> DIRECTIONS: Copy out the whole piece on visiting Los Angeles as the pandemic fades, word for word.

> PROVIDED PASSAGE:
○ ○ ○

As the pandemic fades away, LA prepares for what’s next

When I checked into the Portofino Hotel and Marina in Redondo Beach, I saw a sign in the lobby that said, “Stay safe, start living.” That set the tone for my first trip to Los Angeles since the pandemic started.

The Portofino Hotel website says it all

I had previously canceled two trips — one last summer, and one over the winter holidays, due to severe upticks in cases in LA. I had posed the question to friends on Facebook, “Is it safe to visit,” and my LA peeps immediately and resoundingly warned me, “Do not come.”

But with the reopening of outdoor dining in March, with some trepidation, I planned a trip for spring break. I am happy to report, while things are not the way they used to be, the city is ready to welcome back visitors.

The Mask Question

Coming from our new hometown in rural Virginia, where the majority of people but not all are conscientious about mask wearing, I was a little taken aback by the militant masking in LA, even when people were riding bikes and jogging at the beach. A friend told me people are so insistent about mask wearing that when she sat in a parked car with her window down a passerby ordered her to mask up.

When I wandered a little further outside the city, to Redondo Beach, masking was a little laxer. Maskless people strolled on the beach and chatted at outdoor cafés, but all had their masks dangling from an ear or worn under their chins, just in case.

Openings and Closings

One thing I did notice that was strikingly different from the last time I visited was the number of tent cities across LA. Even on median strips along surface streets, there were tents filled with homeless people, which I had to believe were in much greater numbers due to COVID.

Of course, they were also many shuttered shops, businesses and restaurants that one year ago were open and thriving. Among the casualties was our family’s old go-to Soup Plantation at the Beverly Center, the elegant date-night spot Fig & Olive on Melrose, and one of my favorite eateries to take out-of-town friends, Villa Blanca in Beverly Hills.

○ ○ ○

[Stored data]
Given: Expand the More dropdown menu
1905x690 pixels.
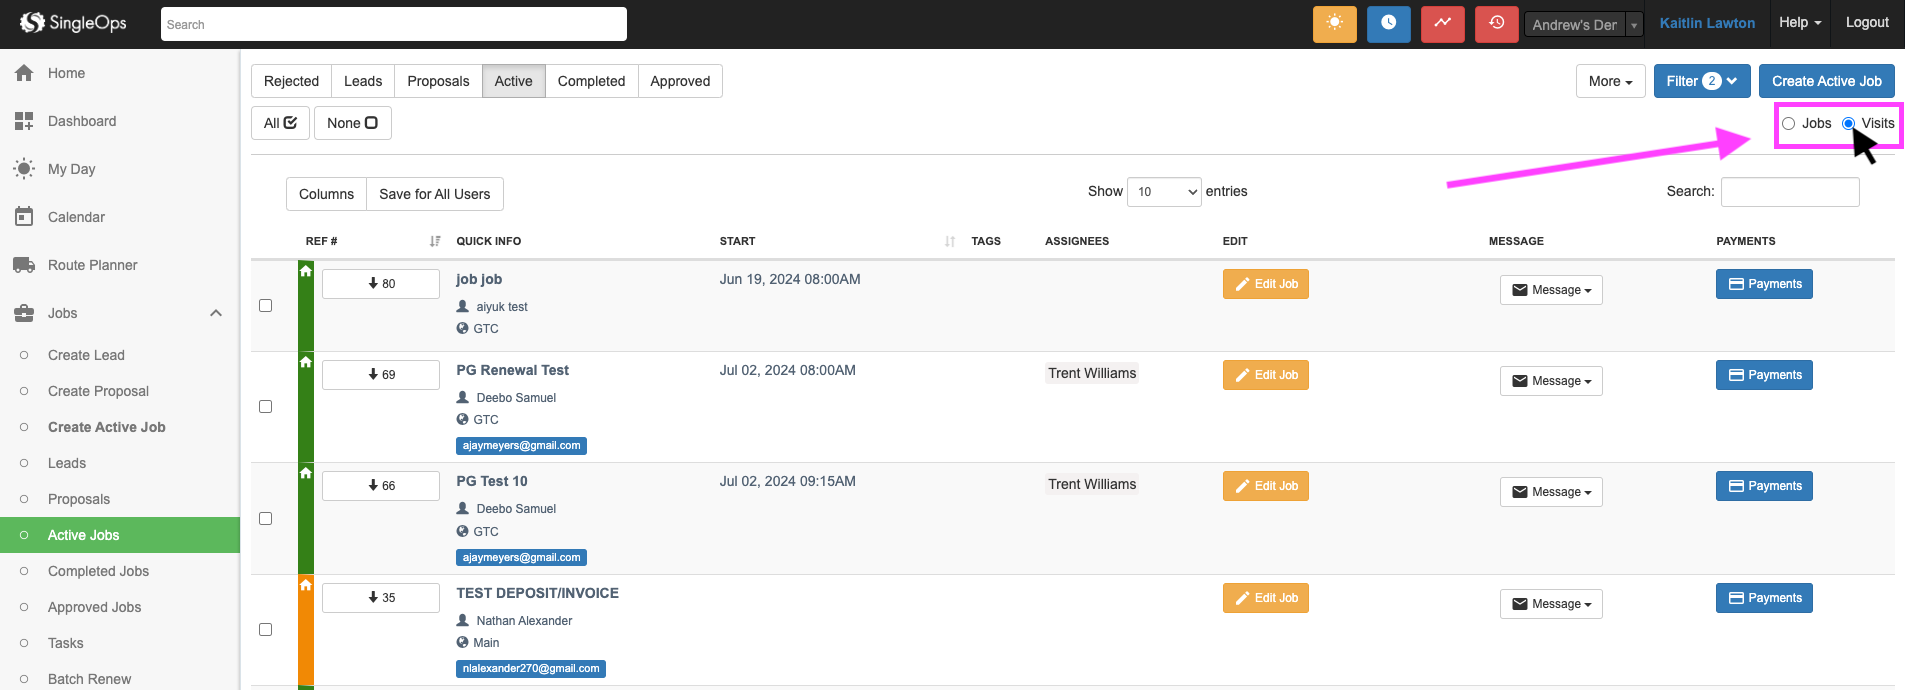Looking at the screenshot, I should [1609, 81].
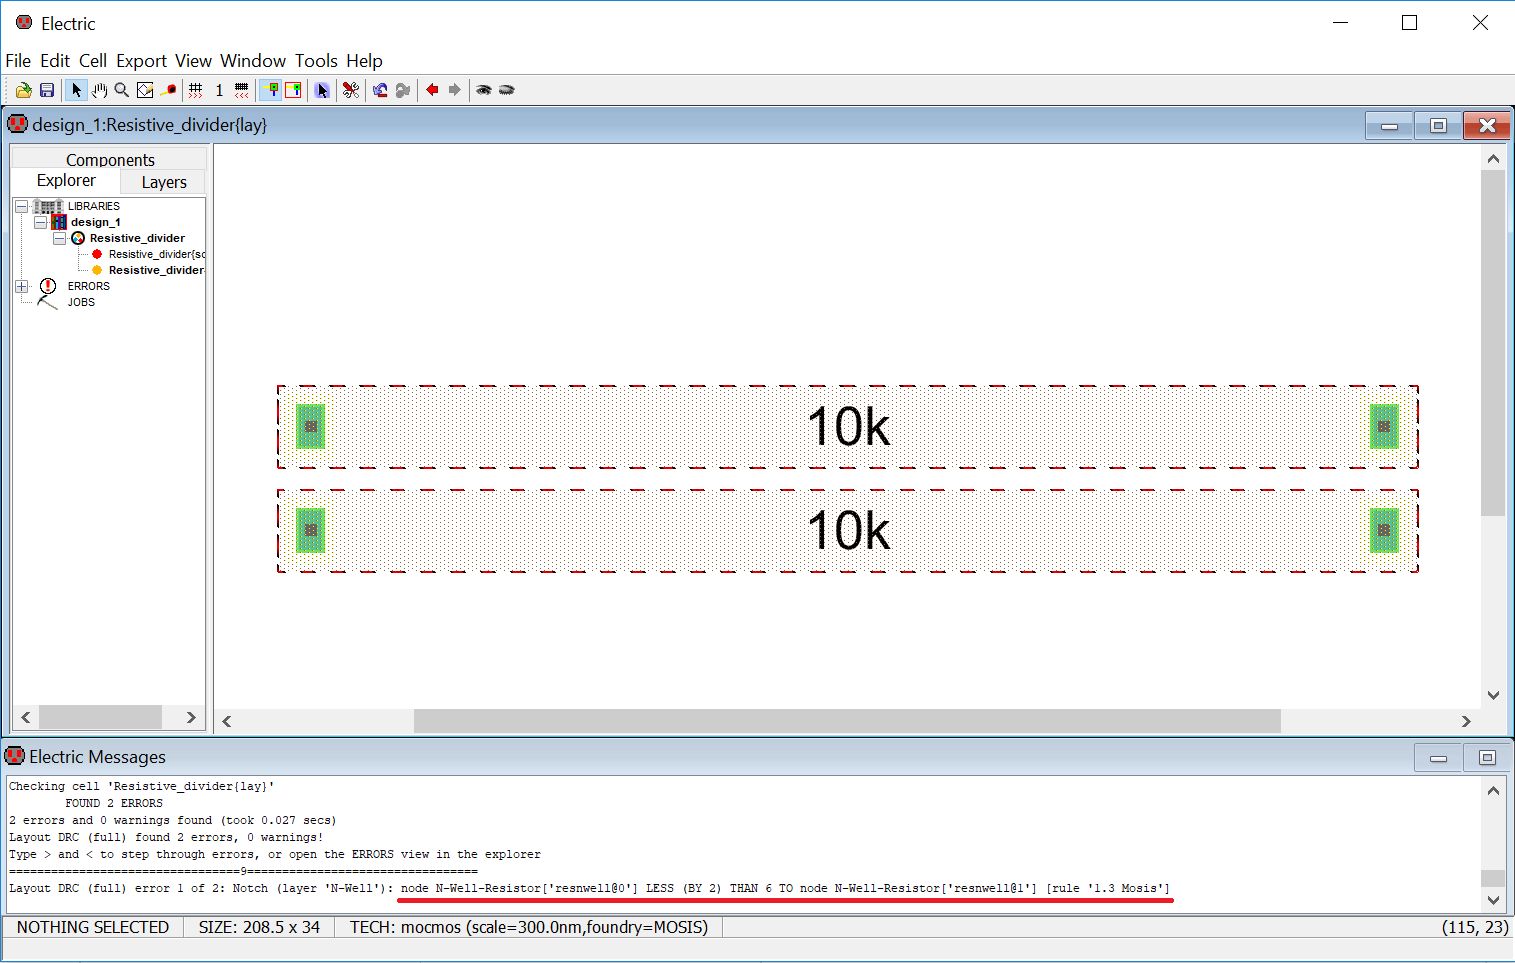The width and height of the screenshot is (1515, 963).
Task: Toggle the open-eye expand cells icon
Action: (x=484, y=90)
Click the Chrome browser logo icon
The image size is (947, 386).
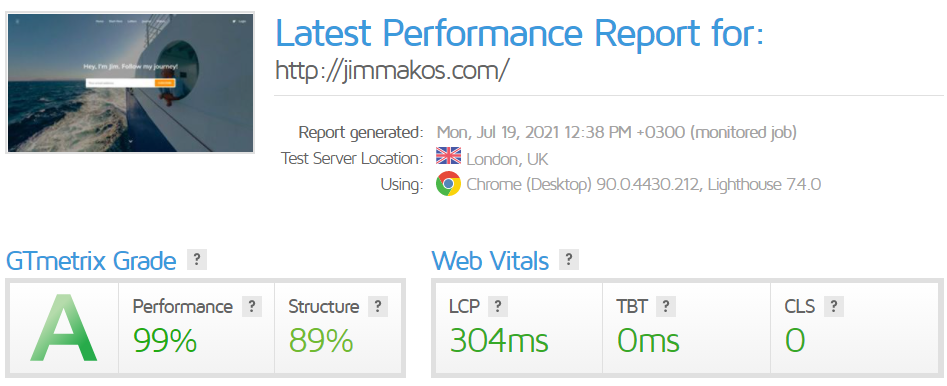(448, 184)
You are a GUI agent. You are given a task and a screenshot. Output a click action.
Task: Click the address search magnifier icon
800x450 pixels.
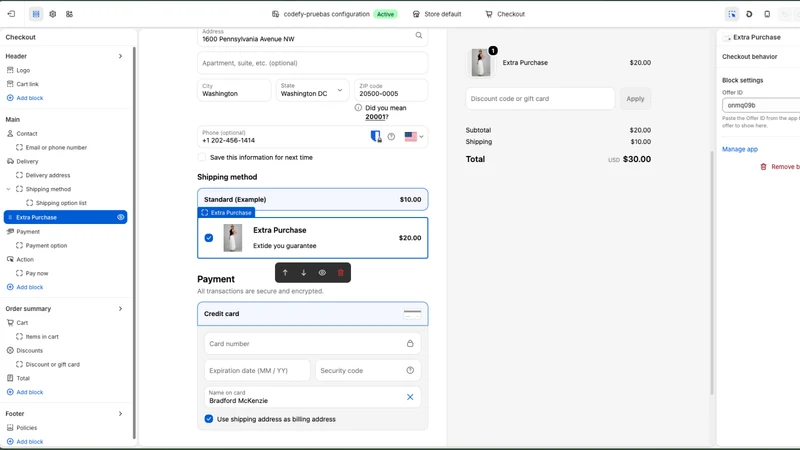click(418, 35)
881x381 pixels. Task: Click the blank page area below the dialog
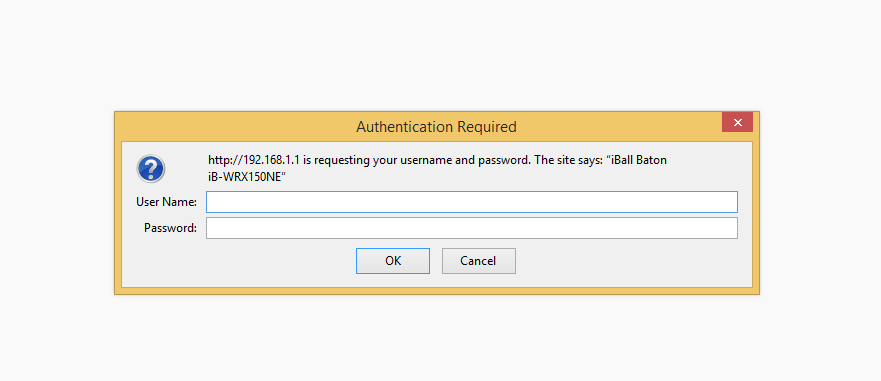pyautogui.click(x=437, y=337)
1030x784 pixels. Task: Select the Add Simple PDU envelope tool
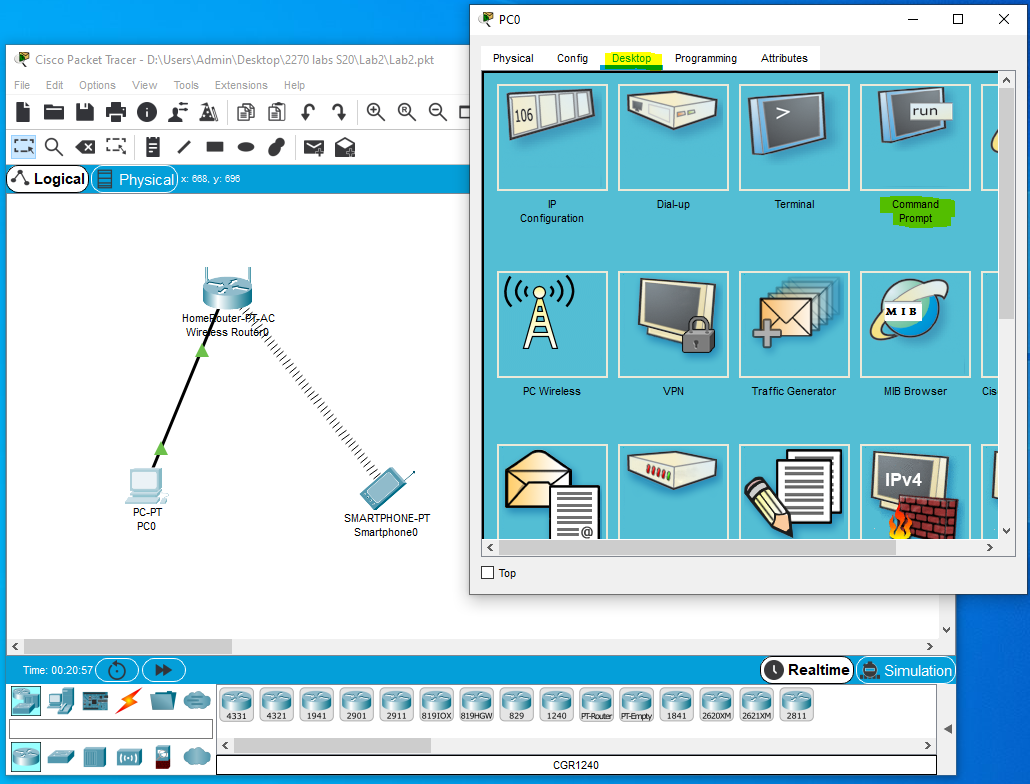312,147
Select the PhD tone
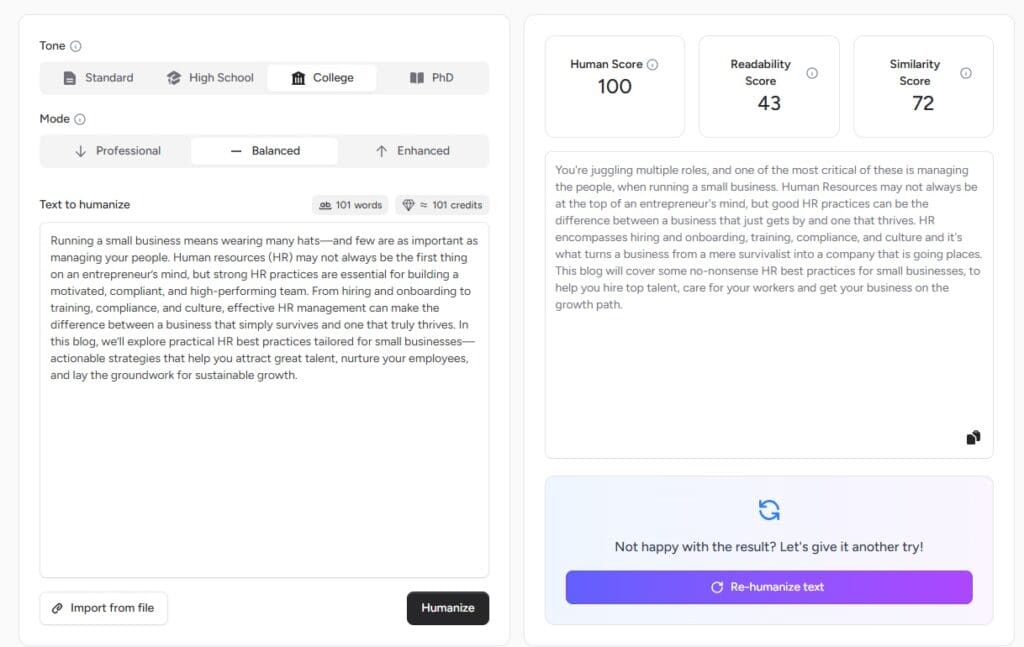The image size is (1024, 647). (x=433, y=77)
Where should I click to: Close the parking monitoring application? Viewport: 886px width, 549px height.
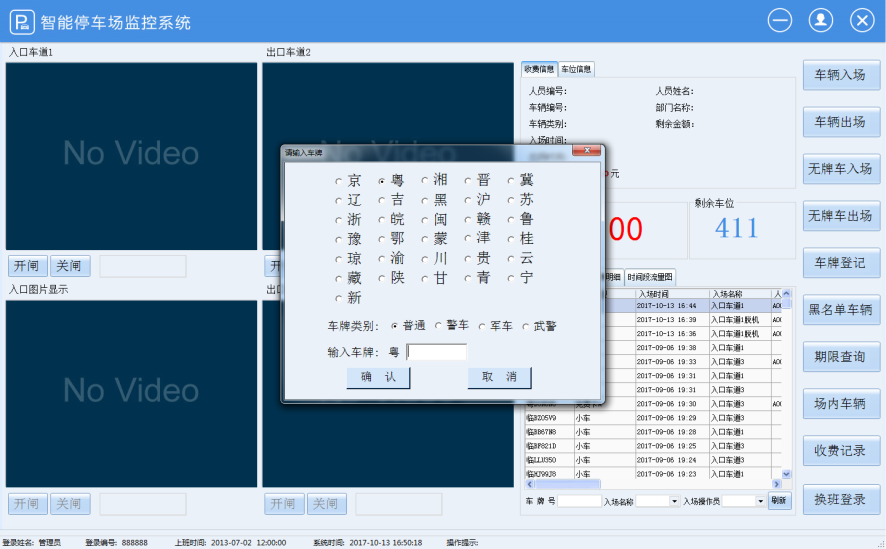(x=862, y=20)
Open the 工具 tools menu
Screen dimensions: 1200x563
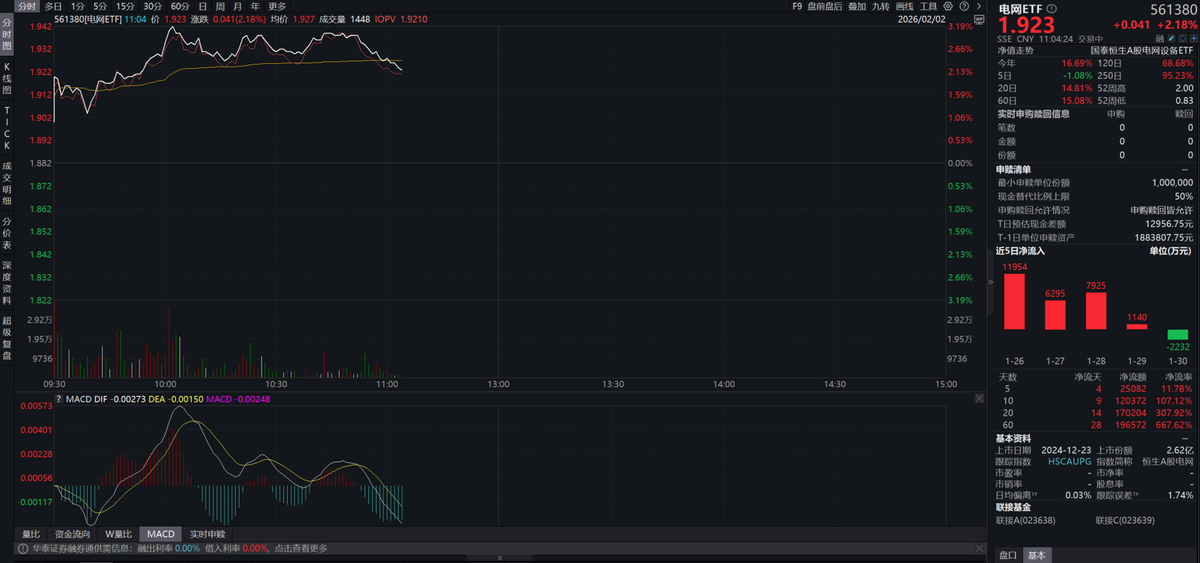(x=929, y=6)
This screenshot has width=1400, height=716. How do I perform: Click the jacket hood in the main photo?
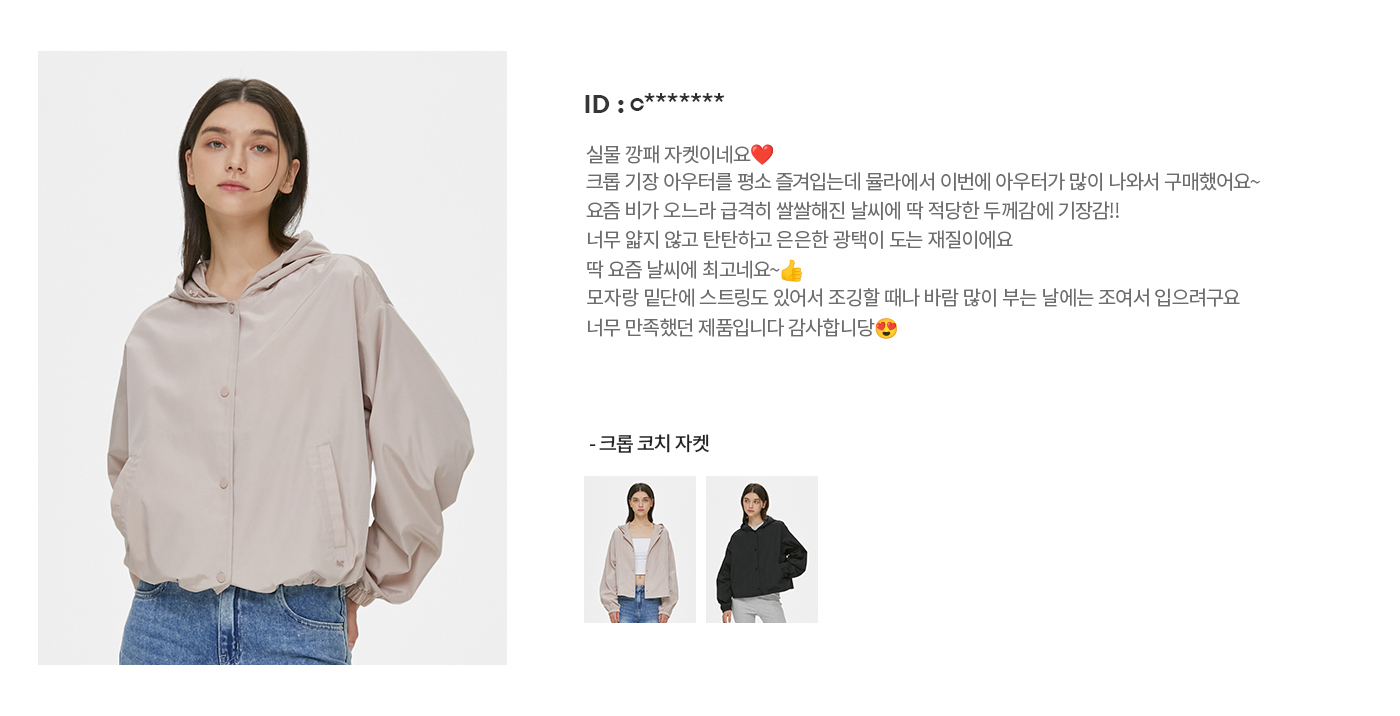(x=300, y=265)
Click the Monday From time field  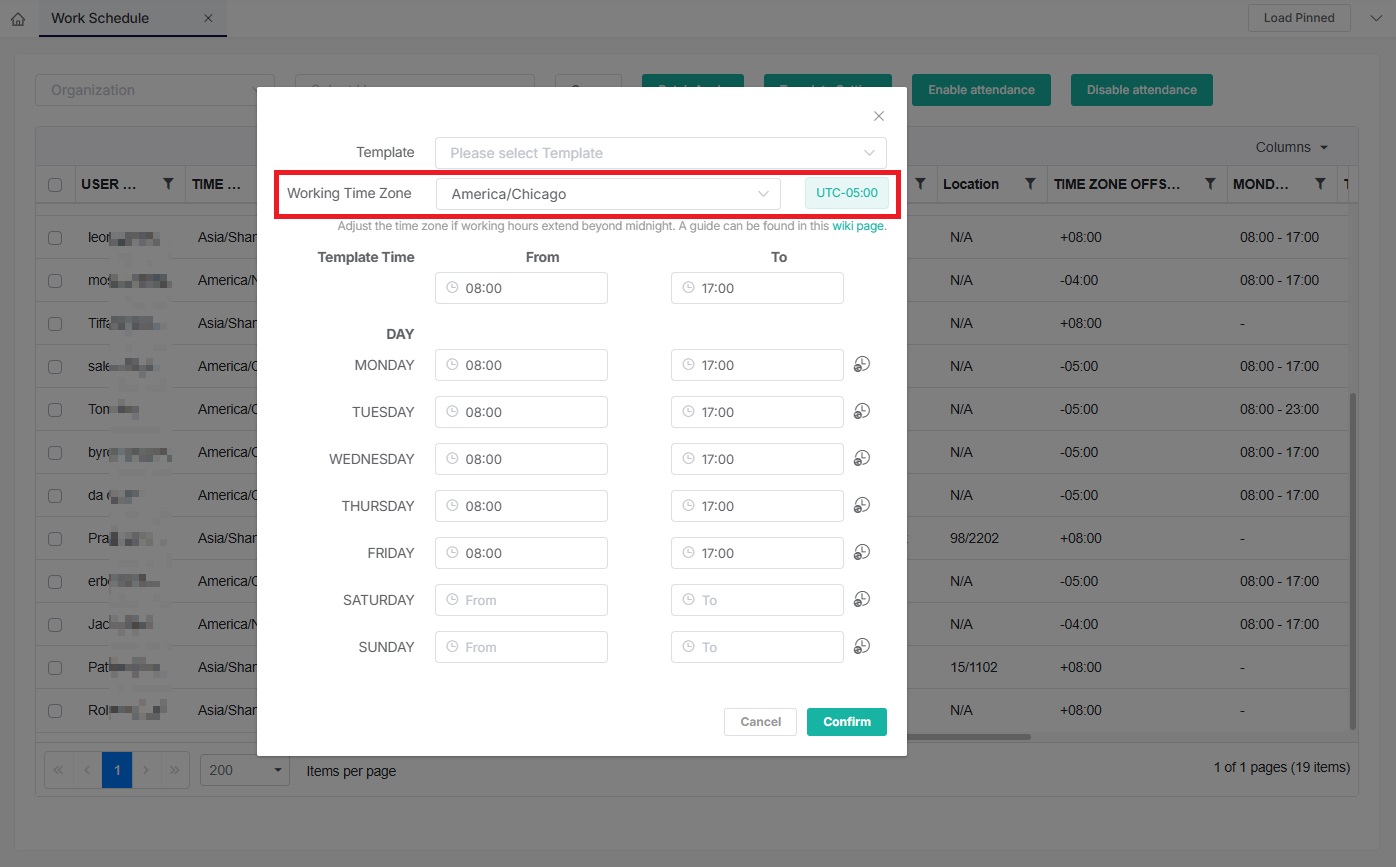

○ ○ ○

> YOUR SOLUTION:
As the pandemic fades away, LA prepares for what’s next

When I checked into the Portofino Hotel and Marina in Redondo Beach, I saw a sign in the lobby that said, “Stay safe, start living.” That set the tone for my first trip to Los Angeles since the pandemic started.

The Portofino Hotel website says it all

I had previously canceled two trips — one last summer, and one over the winter holidays, due to severe upticks in cases in LA. I had posed the question to friends on Facebook, “Is it safe to visit,” and my LA peeps immediately and resoundingly warned me, “Do not come.”

But with the reopening of outdoor dining in March, with some trepidation, I planned a trip for spring break. I am happy to report, while things are not the way they used to be, the city is ready to welcome back visitors.

The Mask Question

Coming from our new hometown in rural Virginia, where the majority of people but not all are conscientious about mask wearing, I was a little taken aback by the militant masking in LA, even when people were riding bikes and jogging at the beach. A friend told me people are so insistent about mask wearing that when she sat in a parked car with her window down a passerby ordered her to mask up.

When I wandered a little further outside the city, to Redondo Beach, masking was a little laxer. Maskless people strolled on the beach and chatted at outdoor cafés, but all had their masks dangling from an ear or worn under their chins, just in case.

Openings and Closings

One thing I did notice that was strikingly different from the last time I visited was the number of tent cities across LA. Even on median strips along surface streets, there were tents filled with homeless people, which I had to believe were in much greater numbers due to COVID.

Of course, they were also many shuttered shops, businesses and restaurants that one year ago were open and thriving. Among the casualties was our family’s old go-to Soup Plantation at the Beverly Center, the elegant date-night spot Fig & Olive on Melrose, and one of my favorite eateries to take out-of-town friends, Villa Blanca in Beverly Hills.